A resposta a esta questão parece fácil: se o objetivo do Yoga é mokṣa, a liberdade, então o propósito da prática deve ser esse mesmo. A conta é aparentemente fácil: praticando conscienciosamente, com cuidado, disciplina e assiduidade, um dia, por arte de mágica, a iluminação irá acontecer. Certo? Infelizmente, essa leitura da maneira em que o Yoga opera está equivocada. Ninguém, nunca, se iluminou apenas por ficar fazendo posturas, por “avançadas” que possam parecer, assim como ninguém nunca se iluminou por fazer prāṇayāmas ou mantras. Mesmo se forem repetidos durante décadas, estes exercícios são apenas ações, e ações não iluminam ninguém.
Se assim fosse, seria muito fácil: qualquer pessoa suficientemente flexível, forte o concentrada poderia, num prazo razoável, alcançar o estado de liberdade. Práticas de concentração e meditação, se devidamente aperfeiçoadas, são capazes de levar o yogi ou a yoginī a um estado transitório conhecido como samādhi, que abrange vários tipos de experiência extática. Ora, esses estados de êxtase ou ênstase, ao dizer de Mircea Eliade, não são o objetivo final do Yoga mas ferramentas auxiliares que ajudam o praticante a lembrar da sua própria natureza.

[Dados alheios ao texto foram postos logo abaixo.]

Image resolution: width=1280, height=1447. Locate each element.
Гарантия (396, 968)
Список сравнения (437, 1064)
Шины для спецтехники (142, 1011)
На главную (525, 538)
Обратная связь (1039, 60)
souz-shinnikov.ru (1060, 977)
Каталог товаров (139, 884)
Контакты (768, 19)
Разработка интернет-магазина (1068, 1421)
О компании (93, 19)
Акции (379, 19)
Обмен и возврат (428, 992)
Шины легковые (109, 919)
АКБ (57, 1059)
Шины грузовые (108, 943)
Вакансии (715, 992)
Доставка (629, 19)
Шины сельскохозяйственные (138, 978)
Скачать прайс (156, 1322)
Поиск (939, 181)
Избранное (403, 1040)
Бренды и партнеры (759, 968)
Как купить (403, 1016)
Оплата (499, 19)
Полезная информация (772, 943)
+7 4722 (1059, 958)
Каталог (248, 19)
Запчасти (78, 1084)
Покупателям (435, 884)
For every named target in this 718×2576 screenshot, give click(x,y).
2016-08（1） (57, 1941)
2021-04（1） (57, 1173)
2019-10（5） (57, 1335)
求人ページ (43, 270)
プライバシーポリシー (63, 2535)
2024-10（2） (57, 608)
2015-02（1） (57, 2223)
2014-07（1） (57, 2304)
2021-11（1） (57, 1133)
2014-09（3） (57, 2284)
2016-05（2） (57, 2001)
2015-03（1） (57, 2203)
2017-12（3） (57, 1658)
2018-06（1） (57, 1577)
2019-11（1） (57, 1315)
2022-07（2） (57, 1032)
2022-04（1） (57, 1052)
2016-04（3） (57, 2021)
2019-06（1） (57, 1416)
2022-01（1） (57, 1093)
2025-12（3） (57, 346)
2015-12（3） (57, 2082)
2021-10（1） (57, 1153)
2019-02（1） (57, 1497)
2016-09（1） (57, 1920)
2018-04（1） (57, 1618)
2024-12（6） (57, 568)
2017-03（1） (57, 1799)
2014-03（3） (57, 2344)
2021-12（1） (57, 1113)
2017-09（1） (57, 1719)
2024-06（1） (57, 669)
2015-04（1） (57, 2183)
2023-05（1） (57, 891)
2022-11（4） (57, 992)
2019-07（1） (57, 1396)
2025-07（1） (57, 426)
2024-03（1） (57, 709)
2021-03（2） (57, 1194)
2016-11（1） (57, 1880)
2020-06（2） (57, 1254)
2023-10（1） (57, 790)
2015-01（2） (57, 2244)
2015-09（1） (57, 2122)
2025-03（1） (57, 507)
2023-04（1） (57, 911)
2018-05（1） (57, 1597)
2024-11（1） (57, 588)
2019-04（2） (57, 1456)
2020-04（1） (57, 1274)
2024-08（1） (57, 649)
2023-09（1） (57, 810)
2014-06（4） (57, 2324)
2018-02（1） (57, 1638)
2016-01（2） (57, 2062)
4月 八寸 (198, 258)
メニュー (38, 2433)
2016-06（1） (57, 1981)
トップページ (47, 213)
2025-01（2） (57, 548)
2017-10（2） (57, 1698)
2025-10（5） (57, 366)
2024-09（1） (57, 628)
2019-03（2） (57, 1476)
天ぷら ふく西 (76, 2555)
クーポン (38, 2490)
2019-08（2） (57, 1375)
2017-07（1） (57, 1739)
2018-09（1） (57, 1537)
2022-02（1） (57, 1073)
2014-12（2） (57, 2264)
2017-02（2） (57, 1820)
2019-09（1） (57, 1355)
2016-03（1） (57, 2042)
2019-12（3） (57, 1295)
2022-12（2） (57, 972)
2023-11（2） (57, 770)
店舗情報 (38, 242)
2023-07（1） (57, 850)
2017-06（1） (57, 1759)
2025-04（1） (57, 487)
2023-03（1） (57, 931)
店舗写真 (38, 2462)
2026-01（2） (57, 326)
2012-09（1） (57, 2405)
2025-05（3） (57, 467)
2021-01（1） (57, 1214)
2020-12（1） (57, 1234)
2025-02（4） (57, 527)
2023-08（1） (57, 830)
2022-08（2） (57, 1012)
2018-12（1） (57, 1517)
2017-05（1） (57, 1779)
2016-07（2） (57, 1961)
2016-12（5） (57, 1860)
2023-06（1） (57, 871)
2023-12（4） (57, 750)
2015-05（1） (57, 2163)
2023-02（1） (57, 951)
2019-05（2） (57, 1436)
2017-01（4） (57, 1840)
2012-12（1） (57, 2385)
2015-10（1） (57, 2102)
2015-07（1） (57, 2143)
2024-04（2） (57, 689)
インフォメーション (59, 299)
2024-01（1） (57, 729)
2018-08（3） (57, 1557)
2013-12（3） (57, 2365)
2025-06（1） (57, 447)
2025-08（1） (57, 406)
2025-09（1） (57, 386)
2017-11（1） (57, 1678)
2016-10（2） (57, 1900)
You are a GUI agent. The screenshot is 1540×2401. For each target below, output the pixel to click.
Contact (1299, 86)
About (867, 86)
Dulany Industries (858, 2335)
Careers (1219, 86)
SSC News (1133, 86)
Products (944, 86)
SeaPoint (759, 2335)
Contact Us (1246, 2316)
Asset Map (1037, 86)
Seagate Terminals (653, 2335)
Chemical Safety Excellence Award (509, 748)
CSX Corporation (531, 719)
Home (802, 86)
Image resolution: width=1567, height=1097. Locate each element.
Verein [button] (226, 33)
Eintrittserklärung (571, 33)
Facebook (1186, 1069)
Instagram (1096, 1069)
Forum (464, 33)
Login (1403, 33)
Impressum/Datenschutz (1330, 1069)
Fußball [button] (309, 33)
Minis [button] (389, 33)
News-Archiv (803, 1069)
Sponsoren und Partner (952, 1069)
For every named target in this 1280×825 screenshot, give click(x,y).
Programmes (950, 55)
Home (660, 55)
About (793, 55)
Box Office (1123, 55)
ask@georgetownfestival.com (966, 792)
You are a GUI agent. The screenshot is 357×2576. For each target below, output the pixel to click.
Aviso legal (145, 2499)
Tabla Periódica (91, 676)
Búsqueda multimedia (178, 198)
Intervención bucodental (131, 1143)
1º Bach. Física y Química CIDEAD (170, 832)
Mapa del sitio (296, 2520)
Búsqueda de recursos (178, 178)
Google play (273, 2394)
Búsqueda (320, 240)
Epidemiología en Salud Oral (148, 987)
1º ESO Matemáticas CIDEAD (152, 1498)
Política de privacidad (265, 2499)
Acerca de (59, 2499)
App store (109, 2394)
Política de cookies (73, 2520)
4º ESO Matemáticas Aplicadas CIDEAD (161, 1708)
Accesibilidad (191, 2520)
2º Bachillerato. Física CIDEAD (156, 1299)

O processo do Yoga, conforme é explicado na Bṛhadāraṇyaka Upaniṣad, consta de tres etapas: śravaṇam, mananam e nididhyāsanam. Śravaṇam é ouvir o ensinamento. Mananam, questioná-lo e esclarecer as dúvidas. Nididhyāsanam e meditar sobre o que se sabe sobre si mesmo. O objetivo imediato das práticas menos sutis do Haṭha Yoga, como purificações, āsanas e prāṇayāmas é o de manter a saúde do corpo, a longevidade e o bem-estar. Num plano mais sutil, os āsanas, bem sabemos, nos ajudam a eliminar couraças de tensão e mobilizam de maneira intensa o fluxo da energia vital. No melhor dos casos, a prática de āsana, prāṇayāma ou mantra poderia se considerar um exercício de nididhyāsanam, desde que feita com a atitude adequada. Porém, o amigo leitor há de reconhecer, nenhum desses objetivos é mokṣa.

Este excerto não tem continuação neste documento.